• YOUR OBJECTIVE
Copy the items from their first line through the line that contains "pyautogui.click(x=23, y=220)", requests included, and add 140 to every coordinate in the answers. Leave the pictures out of your answer.

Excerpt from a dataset
>>>
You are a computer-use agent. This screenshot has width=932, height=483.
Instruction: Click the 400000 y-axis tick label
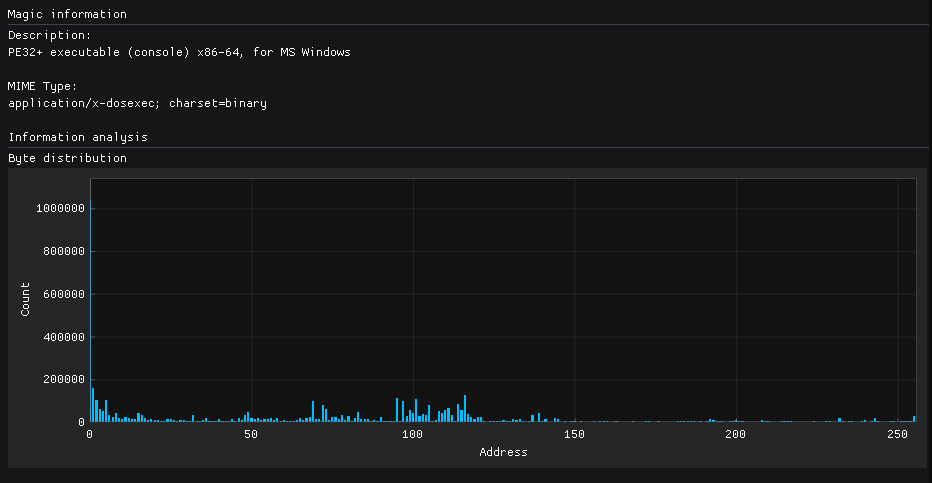point(63,337)
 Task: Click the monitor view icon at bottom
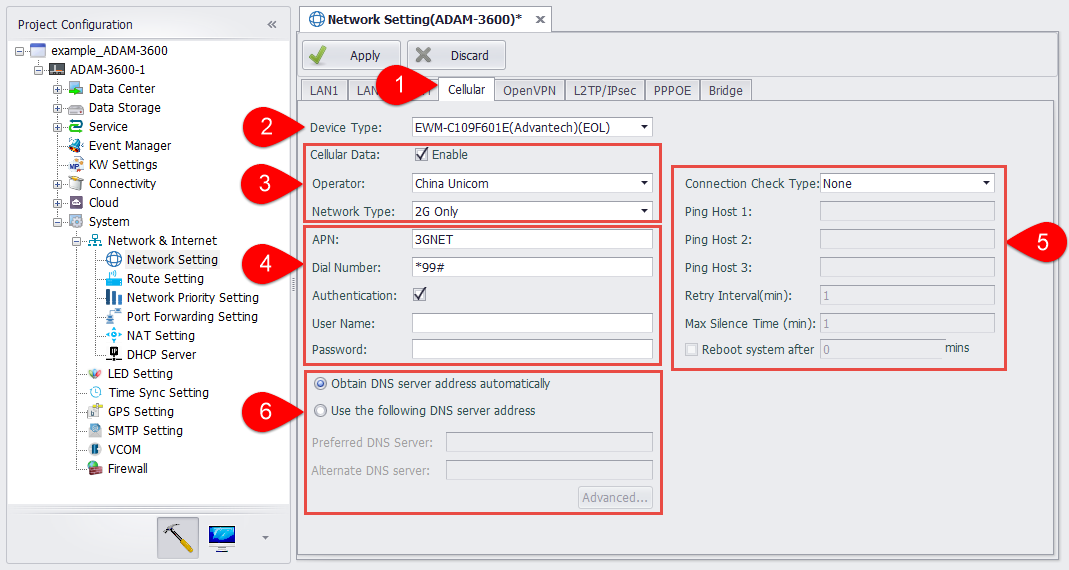pyautogui.click(x=222, y=538)
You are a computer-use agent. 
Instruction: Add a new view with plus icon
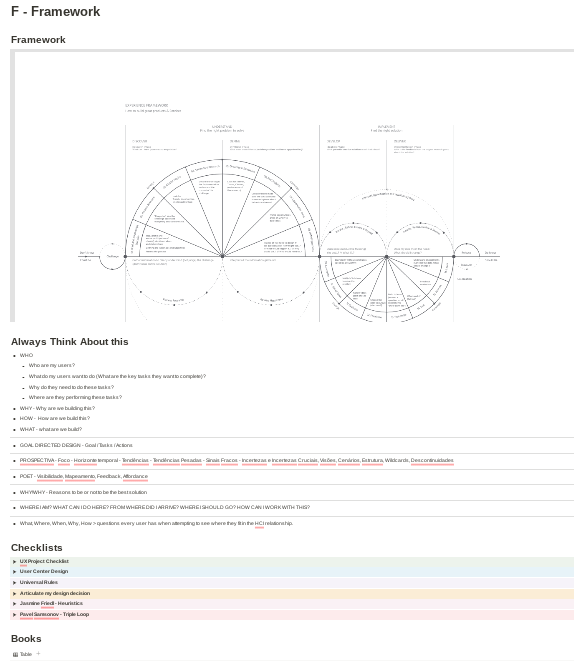click(x=38, y=654)
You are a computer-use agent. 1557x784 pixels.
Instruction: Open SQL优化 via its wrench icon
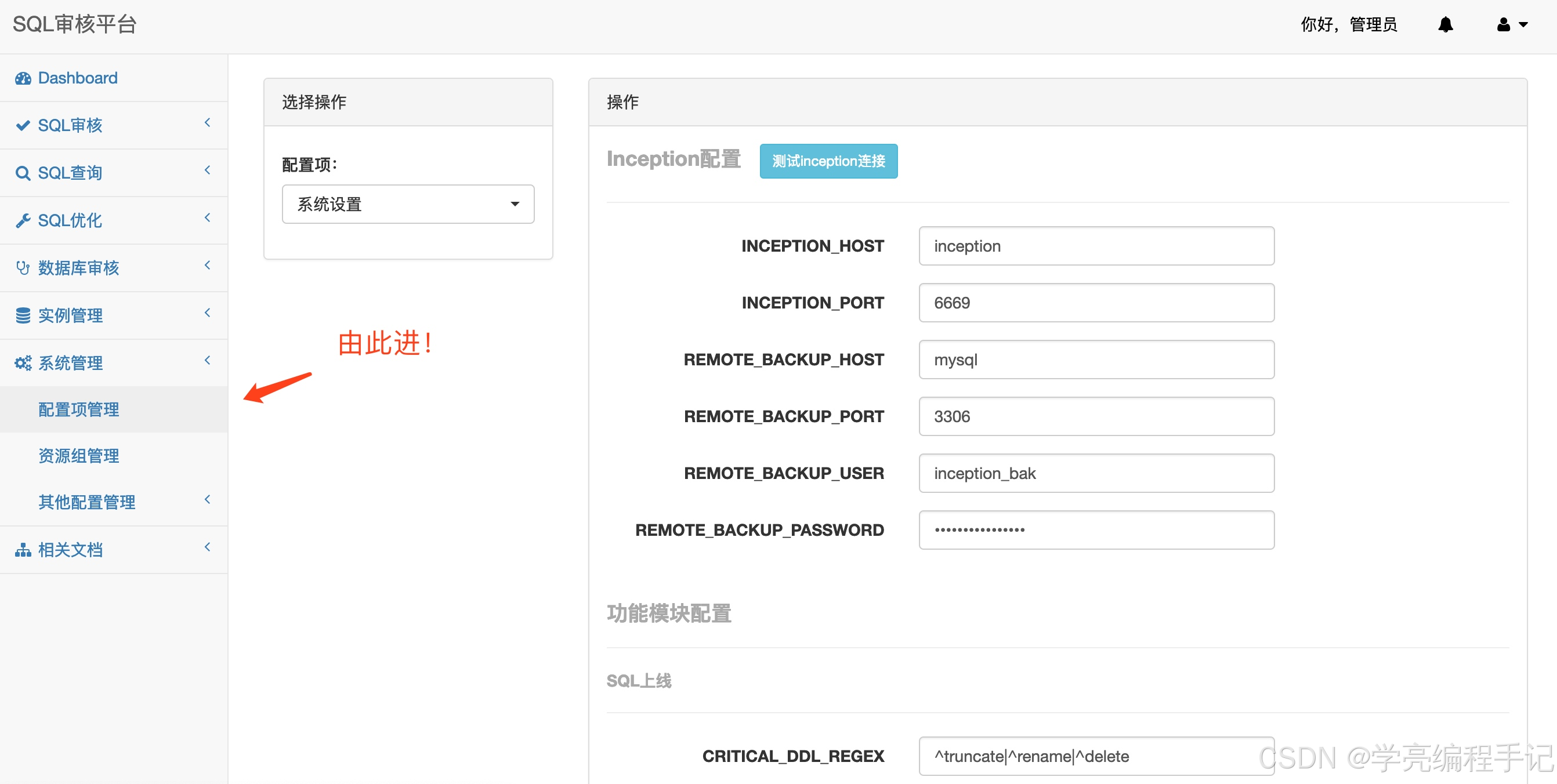pyautogui.click(x=23, y=220)
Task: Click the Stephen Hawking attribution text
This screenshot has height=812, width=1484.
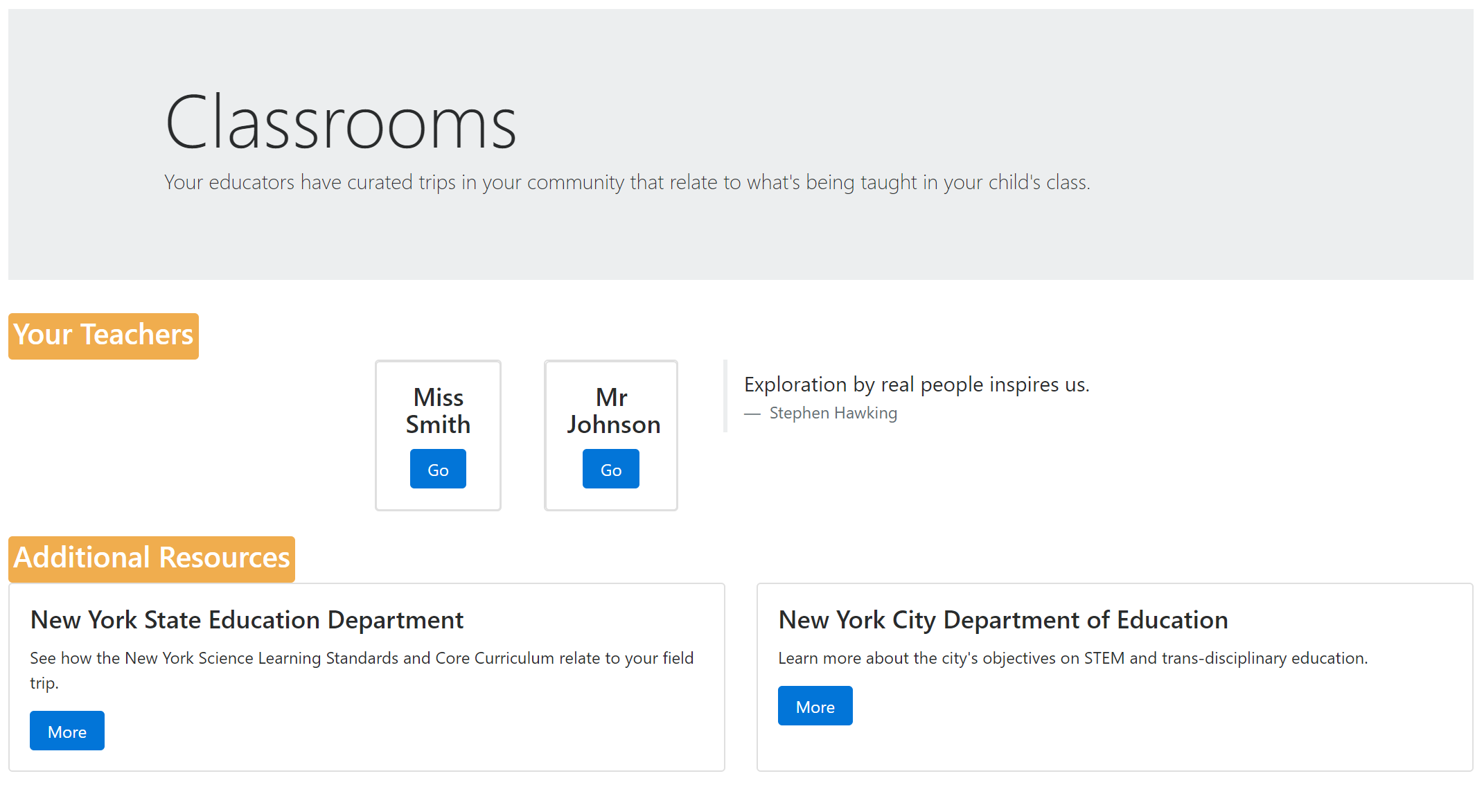Action: pos(832,414)
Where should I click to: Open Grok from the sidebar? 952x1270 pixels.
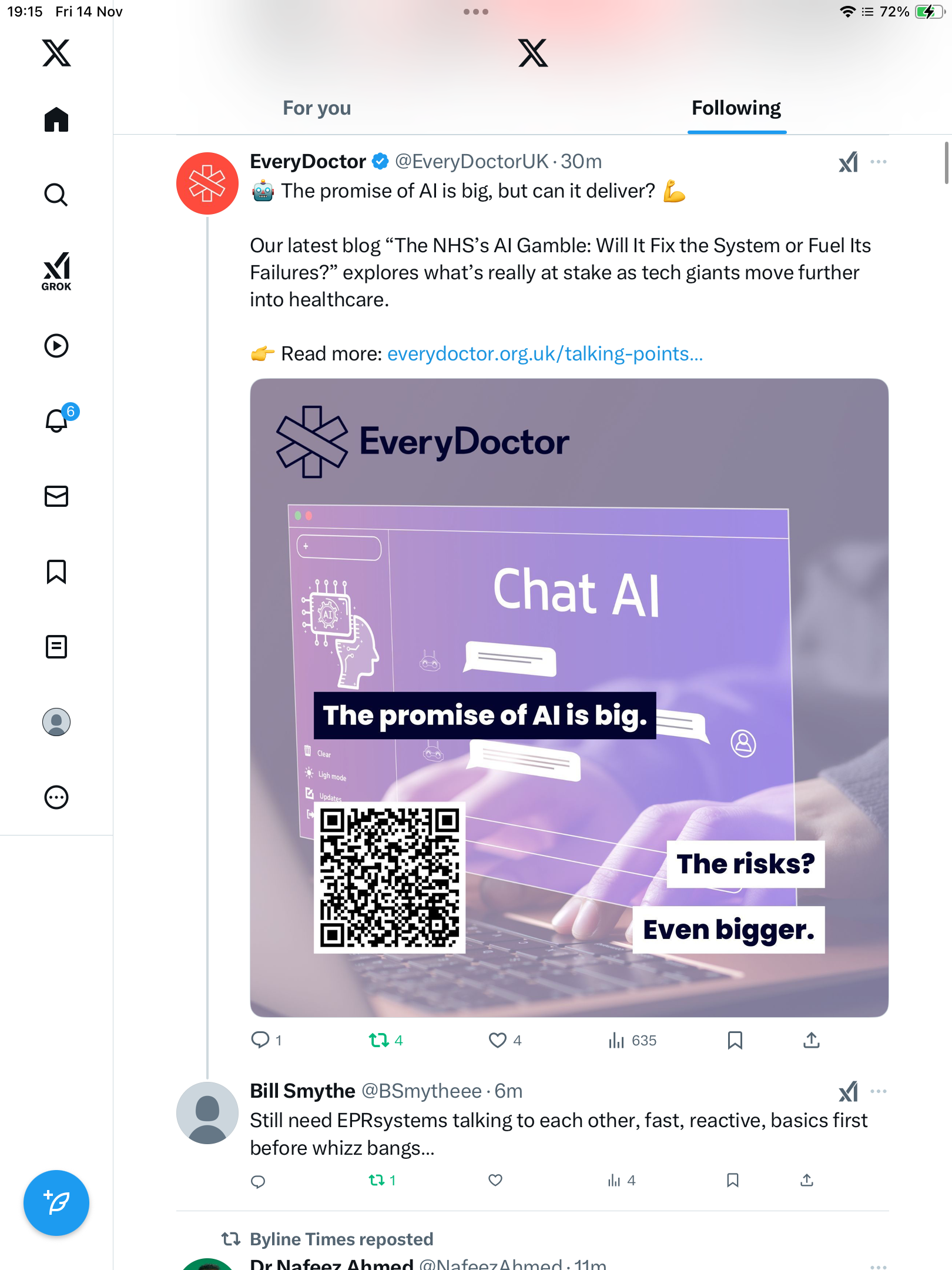[56, 271]
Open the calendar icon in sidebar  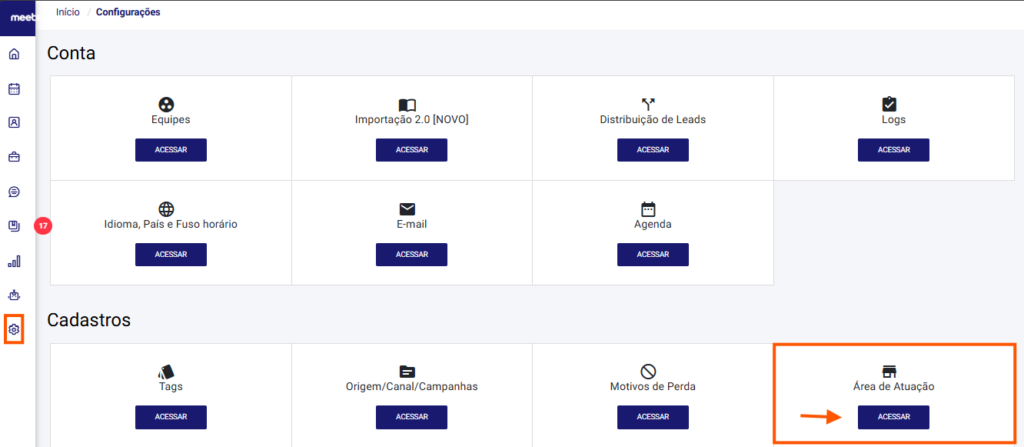(14, 89)
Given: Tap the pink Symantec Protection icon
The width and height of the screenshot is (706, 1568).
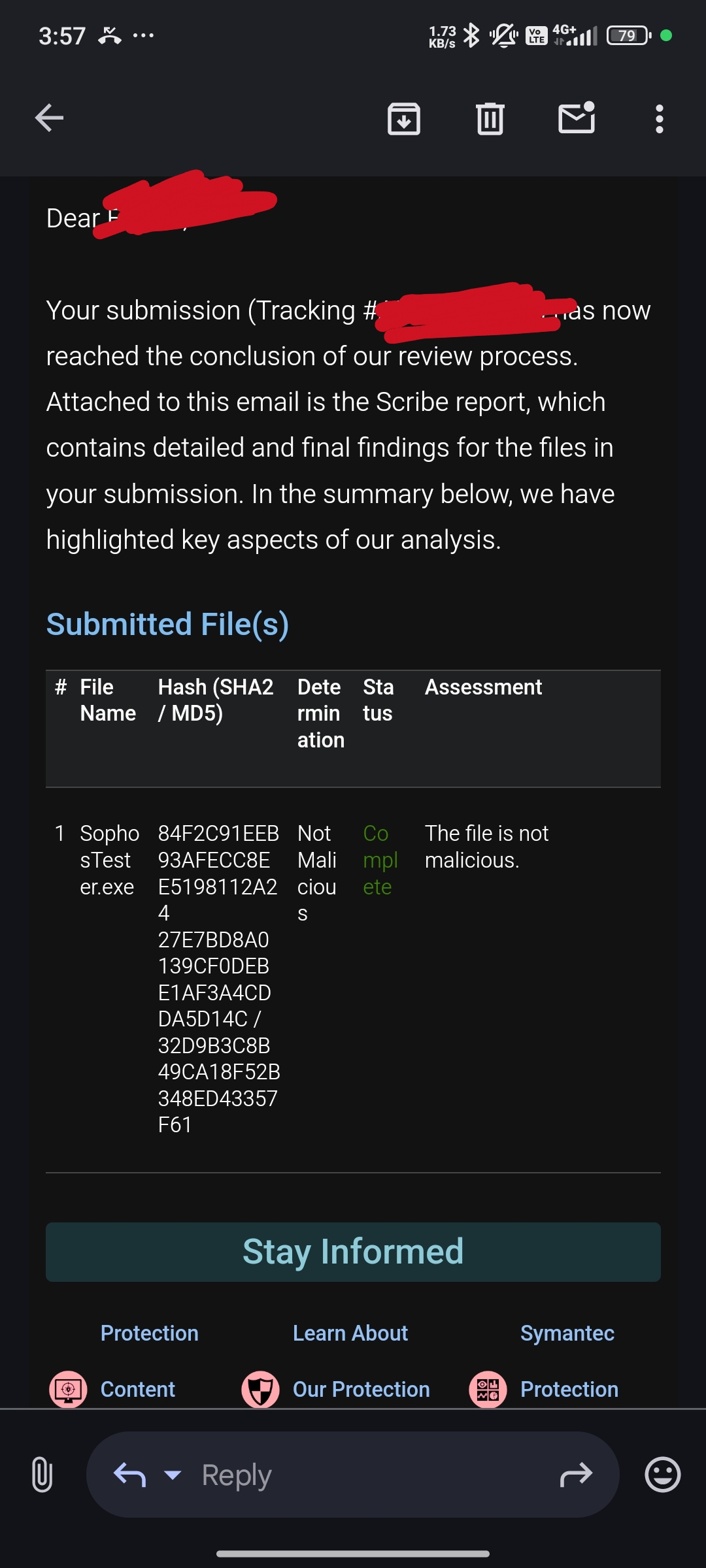Looking at the screenshot, I should pyautogui.click(x=488, y=1389).
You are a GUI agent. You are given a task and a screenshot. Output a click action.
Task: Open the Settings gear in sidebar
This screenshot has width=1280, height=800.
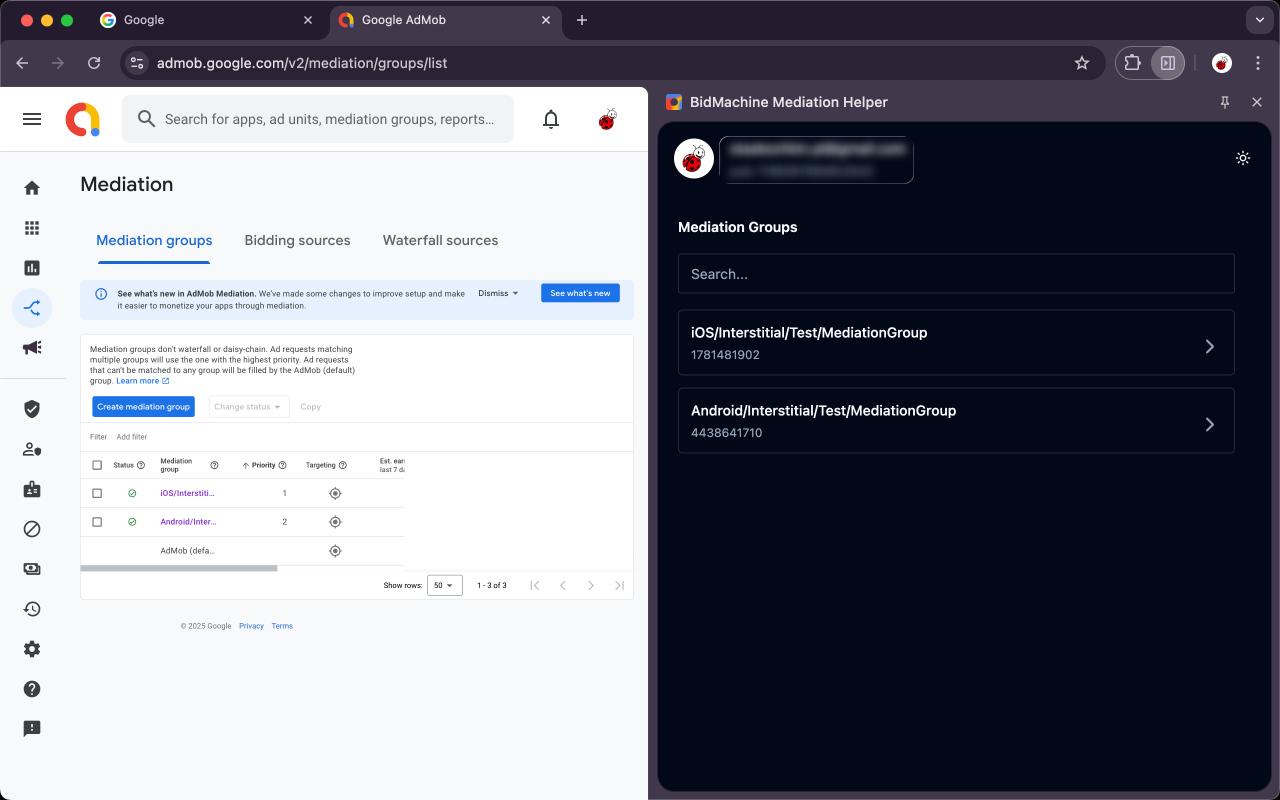click(x=32, y=649)
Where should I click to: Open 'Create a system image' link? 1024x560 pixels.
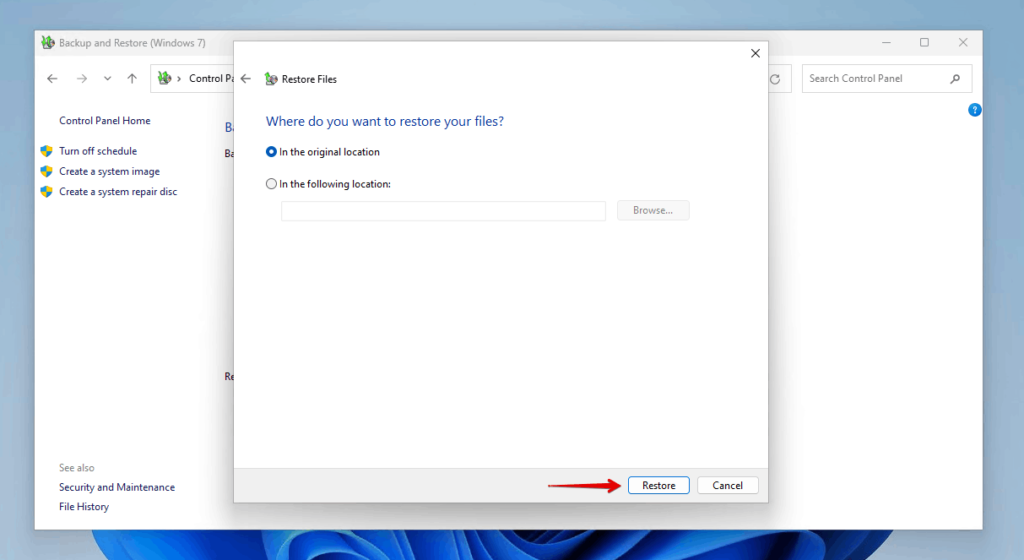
<<<
• OUTPUT OF THE TASK
You are a computer-use agent. This screenshot has width=932, height=483.
Instruction: Click the 400000 y-axis tick label
point(203,477)
 Task: Click the monitor view icon at bottom
pyautogui.click(x=362, y=678)
You are a computer-use agent. 
Instruction: Add a new view with plus icon
click(x=178, y=794)
You are a computer-use agent. 1557x784 pixels.
Instruction: Open SQL优化 via its wrench icon
pyautogui.click(x=163, y=360)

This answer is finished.